Sqoop Exports Using the Update and Update Insert Approach

By Dirk deRoos

With insert mode, records exported by Sqoop are appended to the end of the target table. Sqoop also provides an update mode that you can use by providing the –update-key <column(s)> command line argument. This action causes Sqoop to generate a SQL UPDATE statement to run on the RDBMS or data warehouse.

Assume that you want to update a three-column table with data stored in the HDFS file /user/my-hdfs-file. The file contains this data:

100, 1000, 2000

The following abbreviated Sqoop export command generates the corresponding SQL UPDATE statement on your database system:

$ sqoop export (Generic Arguments)
  --table target-relational-table 
  --update-key column1
  --export-dir /user/my-hdfs-file
Generates => UPDATE target-relational-table SET
             WHERE column1=100;

With the preceding export command, if the target-relational-table on your RDBMS or data warehouse system has no record with the matching value in column1, nothing is changed in target-relational-table.

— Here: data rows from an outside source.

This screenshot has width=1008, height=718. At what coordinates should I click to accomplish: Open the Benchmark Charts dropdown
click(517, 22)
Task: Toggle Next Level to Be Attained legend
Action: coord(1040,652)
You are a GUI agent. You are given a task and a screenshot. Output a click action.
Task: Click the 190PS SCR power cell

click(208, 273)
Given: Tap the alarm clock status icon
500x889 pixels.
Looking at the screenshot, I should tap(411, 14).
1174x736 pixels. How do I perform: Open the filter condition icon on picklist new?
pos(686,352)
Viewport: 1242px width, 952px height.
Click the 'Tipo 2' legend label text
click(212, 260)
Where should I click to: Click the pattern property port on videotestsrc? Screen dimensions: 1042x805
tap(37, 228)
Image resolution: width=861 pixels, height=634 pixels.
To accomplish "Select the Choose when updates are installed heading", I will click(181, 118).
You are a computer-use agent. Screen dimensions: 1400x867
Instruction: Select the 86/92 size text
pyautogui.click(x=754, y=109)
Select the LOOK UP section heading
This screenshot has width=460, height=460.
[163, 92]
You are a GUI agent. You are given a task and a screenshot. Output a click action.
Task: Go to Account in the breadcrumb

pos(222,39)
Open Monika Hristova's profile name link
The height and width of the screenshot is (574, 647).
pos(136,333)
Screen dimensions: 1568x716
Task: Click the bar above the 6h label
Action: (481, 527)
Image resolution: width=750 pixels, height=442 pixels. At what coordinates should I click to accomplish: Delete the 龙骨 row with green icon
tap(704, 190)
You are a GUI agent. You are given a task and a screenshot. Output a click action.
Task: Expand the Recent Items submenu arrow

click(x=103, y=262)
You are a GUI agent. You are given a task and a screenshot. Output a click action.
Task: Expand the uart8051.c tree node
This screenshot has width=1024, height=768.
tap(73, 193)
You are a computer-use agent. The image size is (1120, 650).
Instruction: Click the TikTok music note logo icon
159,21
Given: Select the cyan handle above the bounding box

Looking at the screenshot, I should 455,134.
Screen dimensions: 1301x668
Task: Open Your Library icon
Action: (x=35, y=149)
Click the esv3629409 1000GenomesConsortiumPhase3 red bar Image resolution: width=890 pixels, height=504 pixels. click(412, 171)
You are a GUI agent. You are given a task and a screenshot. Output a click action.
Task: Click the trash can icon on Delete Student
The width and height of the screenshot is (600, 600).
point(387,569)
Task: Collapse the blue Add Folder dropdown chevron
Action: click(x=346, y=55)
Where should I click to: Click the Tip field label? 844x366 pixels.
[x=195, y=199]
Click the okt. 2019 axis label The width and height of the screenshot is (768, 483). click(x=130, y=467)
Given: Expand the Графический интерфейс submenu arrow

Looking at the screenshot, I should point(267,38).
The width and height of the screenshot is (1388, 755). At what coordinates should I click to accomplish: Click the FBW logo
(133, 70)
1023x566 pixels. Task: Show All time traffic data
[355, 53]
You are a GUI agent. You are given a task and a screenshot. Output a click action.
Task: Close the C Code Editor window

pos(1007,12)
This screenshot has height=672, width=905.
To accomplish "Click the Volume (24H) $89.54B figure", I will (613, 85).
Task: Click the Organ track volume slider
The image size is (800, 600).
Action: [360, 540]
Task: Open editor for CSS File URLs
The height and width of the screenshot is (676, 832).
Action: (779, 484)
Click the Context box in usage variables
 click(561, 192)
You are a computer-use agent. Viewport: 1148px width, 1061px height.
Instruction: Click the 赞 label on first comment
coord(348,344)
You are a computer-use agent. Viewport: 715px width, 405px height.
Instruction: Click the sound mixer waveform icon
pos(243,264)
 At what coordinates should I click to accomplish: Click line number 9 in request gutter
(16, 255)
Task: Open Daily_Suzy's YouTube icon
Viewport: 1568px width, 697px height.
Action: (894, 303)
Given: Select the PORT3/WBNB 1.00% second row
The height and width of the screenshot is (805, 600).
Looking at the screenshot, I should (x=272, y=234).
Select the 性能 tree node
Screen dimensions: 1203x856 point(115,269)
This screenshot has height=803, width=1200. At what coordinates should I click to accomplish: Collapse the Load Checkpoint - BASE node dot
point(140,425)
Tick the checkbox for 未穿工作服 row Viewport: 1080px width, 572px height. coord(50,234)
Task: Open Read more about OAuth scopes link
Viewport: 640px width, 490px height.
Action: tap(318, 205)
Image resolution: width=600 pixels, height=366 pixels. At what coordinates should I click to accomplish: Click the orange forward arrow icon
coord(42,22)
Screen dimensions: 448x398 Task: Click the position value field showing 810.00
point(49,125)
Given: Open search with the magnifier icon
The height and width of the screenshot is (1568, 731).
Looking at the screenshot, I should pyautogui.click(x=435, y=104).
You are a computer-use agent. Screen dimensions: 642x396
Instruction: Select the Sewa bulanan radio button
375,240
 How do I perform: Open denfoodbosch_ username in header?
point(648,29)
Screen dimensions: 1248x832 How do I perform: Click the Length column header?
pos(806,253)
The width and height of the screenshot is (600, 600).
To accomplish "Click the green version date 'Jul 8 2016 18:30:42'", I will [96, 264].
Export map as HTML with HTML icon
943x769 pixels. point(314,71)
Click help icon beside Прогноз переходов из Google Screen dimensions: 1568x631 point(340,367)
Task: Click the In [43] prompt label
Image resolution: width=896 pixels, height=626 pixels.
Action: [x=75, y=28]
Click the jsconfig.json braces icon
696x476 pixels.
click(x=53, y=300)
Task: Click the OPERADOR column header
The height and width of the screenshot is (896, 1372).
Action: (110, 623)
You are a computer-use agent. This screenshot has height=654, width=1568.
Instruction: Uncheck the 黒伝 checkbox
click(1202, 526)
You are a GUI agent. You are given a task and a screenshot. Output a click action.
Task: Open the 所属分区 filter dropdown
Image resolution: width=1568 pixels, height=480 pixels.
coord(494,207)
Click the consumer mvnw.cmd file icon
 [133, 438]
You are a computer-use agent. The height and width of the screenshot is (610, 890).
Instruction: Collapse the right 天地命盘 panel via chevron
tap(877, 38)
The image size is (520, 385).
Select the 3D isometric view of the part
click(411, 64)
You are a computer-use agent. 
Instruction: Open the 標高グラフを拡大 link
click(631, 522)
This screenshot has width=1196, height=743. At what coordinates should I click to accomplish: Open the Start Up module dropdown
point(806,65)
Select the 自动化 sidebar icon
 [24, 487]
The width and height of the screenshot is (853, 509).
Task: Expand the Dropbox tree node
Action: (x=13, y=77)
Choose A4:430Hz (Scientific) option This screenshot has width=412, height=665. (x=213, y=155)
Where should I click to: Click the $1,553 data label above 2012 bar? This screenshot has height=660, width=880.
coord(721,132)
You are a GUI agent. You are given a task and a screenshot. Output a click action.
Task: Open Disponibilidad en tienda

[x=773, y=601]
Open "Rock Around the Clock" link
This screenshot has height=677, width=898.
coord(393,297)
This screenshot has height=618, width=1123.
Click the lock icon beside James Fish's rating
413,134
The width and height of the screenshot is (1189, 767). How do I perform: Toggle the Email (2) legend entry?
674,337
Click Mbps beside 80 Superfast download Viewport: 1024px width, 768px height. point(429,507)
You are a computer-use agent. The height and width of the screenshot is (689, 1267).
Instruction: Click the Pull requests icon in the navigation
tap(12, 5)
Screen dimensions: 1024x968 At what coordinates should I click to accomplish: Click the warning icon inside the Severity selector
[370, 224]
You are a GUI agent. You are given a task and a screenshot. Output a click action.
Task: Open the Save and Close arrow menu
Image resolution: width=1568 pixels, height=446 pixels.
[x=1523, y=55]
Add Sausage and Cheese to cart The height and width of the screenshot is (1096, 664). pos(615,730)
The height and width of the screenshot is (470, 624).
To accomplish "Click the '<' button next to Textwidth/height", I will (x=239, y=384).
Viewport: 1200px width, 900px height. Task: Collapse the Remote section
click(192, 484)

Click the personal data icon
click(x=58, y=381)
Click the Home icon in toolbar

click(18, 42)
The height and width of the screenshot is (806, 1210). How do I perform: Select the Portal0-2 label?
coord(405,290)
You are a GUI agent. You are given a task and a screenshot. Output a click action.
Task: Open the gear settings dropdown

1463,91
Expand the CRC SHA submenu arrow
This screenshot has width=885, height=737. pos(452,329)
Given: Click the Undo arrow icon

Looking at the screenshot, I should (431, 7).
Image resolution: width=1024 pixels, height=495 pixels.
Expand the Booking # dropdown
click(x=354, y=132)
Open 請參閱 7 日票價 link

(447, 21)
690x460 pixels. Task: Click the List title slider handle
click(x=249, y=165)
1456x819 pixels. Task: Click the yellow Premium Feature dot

However, you may also include another argument that inserts or appends your data to target-table if no matching records are found. Think of it this way: If exists UPDATE else INSERT.

This technique is often referred to as upsert in the database vernacular or as MERGE in other implementations. The argument for upsert mode is –update-mode <mode>, where updateonly is the default and allowinsert activates upsert mode. Check your database documentation or consult with your vender to determine whether upsert mode is supported with Apache Sqoop.